Study: using Avastin to treat AMD, DME could save Medicare billions
Ann Arbor, MI—A study from the University of Michigan, which was recently published in Health Affairs, found that if all eyecare practitioners (ECPs) prescribed Avastin (bevacizumab, Genentech) patient instead of the more-expensive Lucentis (ranibizumab, Genentech) for the treatment of wet age-related macular degeneration (AMD) and diabetic macular edema (DME), Medicare plans could save $18 billion over a 10-year period.
Avastin costs $55 per treatment, while Lucentis costs $2,023—almost 40 times more—but the drugs have similar efficacy, side effects, and safety profiles when used to treat AMD or DME, according to the study. Choosing Avastin would also save patients $4.6 billion in co-pays and would save $29 billion in private insurance payments and other costs.

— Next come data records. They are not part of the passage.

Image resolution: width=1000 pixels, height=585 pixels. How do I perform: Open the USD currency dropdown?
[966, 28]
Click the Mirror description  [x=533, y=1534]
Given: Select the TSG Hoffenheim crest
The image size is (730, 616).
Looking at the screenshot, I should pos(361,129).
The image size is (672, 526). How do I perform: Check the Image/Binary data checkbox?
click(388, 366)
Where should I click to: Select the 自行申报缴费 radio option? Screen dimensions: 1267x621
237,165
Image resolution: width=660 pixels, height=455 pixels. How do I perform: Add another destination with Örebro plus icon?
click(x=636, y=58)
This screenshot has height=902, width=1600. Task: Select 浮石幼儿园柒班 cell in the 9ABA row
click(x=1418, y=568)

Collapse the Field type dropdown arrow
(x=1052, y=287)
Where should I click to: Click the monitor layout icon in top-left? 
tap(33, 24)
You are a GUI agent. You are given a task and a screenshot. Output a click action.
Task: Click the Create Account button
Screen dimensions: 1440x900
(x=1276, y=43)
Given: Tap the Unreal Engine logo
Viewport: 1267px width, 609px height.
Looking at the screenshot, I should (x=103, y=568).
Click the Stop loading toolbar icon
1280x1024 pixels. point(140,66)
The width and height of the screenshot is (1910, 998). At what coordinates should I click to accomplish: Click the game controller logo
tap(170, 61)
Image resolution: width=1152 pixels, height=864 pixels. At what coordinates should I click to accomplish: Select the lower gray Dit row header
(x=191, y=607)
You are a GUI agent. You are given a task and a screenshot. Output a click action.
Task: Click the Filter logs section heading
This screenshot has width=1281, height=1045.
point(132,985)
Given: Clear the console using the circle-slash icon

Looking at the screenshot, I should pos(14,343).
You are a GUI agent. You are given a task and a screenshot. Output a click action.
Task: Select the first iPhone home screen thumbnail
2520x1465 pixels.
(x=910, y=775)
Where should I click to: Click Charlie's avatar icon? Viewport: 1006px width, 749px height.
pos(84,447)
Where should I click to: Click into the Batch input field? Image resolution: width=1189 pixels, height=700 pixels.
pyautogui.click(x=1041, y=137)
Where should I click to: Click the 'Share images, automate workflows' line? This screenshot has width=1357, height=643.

“As the Medicare-eligible population continues to grow, identifying savings while maintaining quality patient care is increasingly important. People don’t like to think there are tradeoffs between health and costs, but we certainly do need to think about cost when health care is 18 percent of the GDP and growing,” says David Hutton, PhD, lead author on the study.
Avastin was originally created as a cancer-fighting drug and was given in higher doses to inhibit the growth of tumors by slowing the development of blood vessels. For several years, it was used to treat AMD and DME off label, and because it was used in much lower doses than when treating cancer, the cost was also much lower. Genentech also makes Lucentis, which was FDA-approved to target these eye diseases, and priced the drug much higher.
According to the study, about two-thirds of ECPs prescribe Avastin. The study’s co-author, Joshua Stein, MD, MS, says ECPs may be reluctant to prescribe the drug because the original safety data addresses side effects from the drug at the high doses used in cancer treatments, which include heart attack and stroke. Data at the lower dose used in the ocular injection is limited.
“In two large clinical trials that have been done on use in eye disease, the data did not show a difference in rates of serious side effects, but those studies didn’t have enough power to fully address safety,” says Dr. Stein.